M3D14 takes an introspective approach to creating their latest album, Lost Youth & The Art of Self Destruction.
New Brunswick Indigenous musician, producer and beatmaker M3D14 (Dawson Sacobie) has created an impressive work of audio theatre with their latest release, Lost Youth & The Art of Self Destruction. Translating high levels of emotional vulnerability on this latest album, Sacobie builds upon the highly personal nature of their previous releases by adding a clear narrative arc to these ten tracks delivered through glitchy electronic beats and pulsating melodic movements.
As vague and open to interpretation as the storyline on Lost Youth & The Art of Self Destruction may be, the context provided is enough to elevate each of these ten tracks above many of their earlier recordings.
“From the opening track, Self Destruct, through to The Art Of Self Destruction, there’s an aggressive tone and overall dark feeling to these tracks,” said Sacobie. “And from the ending of The Art Of Self Destruction onwards, the album transforms itself and blooms into this soft and triumphant sound and feeling.
“I originally set out for this album to basically tell an audio story of dealing with trauma and losing that inner child everyone has; learning to overcome those traumas and bloom into a better version of yourself. It’s been one hell of a battle to get this out as we all know it’s hard to create in this day and age.”

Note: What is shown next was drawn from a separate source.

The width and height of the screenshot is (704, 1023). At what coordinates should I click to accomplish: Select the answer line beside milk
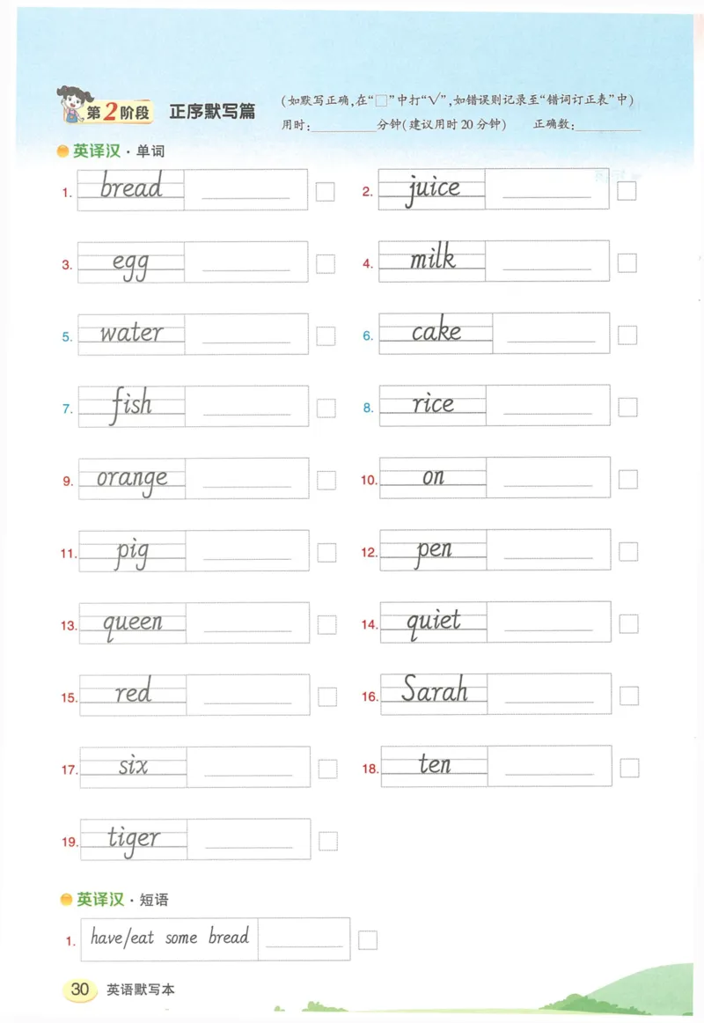[547, 268]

Through their work as M3D14 (pronounced “media”), Sacobie has been heavily involved in electronic composition for the past few years. Creative partnerships with playwright Natalie Sappier as well as a stint as sound designer for the 2021 TNB Young Company have had a substantial influence on their work in terms of storytelling and overall concept. This growth can be heard in how each track on Lost Youth & The Art of Self Destruction creates mood and a sense of movement that carries the album’s concept forward.
“Working with Natalie Sappier has helped me grow and learn how to enjoy myself while working on music,” said Sacobie. “Their passion for their work is inspiring to me and inspired me heavily on this album. Natalie, myself and a couple others have something planned for the future, and I hope in coming months or years that can get off the ground.
“Working with TNB Young Company was a dream come true as I’ve always wanted to work in theatre,” they said. “Growing up, I never had the chance to work in those environments or learn much of it in school so being able to learn in those places now that I’m older certainly was a breath of fresh air.”
Sacobie was recently featured in the CBC documentary My Song is My Name alongside Polaris Music Prize winner Jemery Dutcher, Wolastoqey multi-disciplinary artist, educator, and social activist Judie Acquin-Miksovsky, Rapper Shelby Sappier and others. The one hour film by Fredericton’s Raynemaker Productions was created to highlight a range of Indigenous artists from New Brunswick, each creating their own path through music, informed by their heritage, culture and collective history.
Self described as a “TV-For-A-Head 20 year old electronic musician”, Sacobie is much more than a surface level gimmick. Lost Youth & The Art of Self Destruction is a testament to their ability as composer and producer, and easily their most significant release to date.
“To boil it all down I guess, this album is my way of growing up and learning to be okay with certain consequences that can’t be helped.”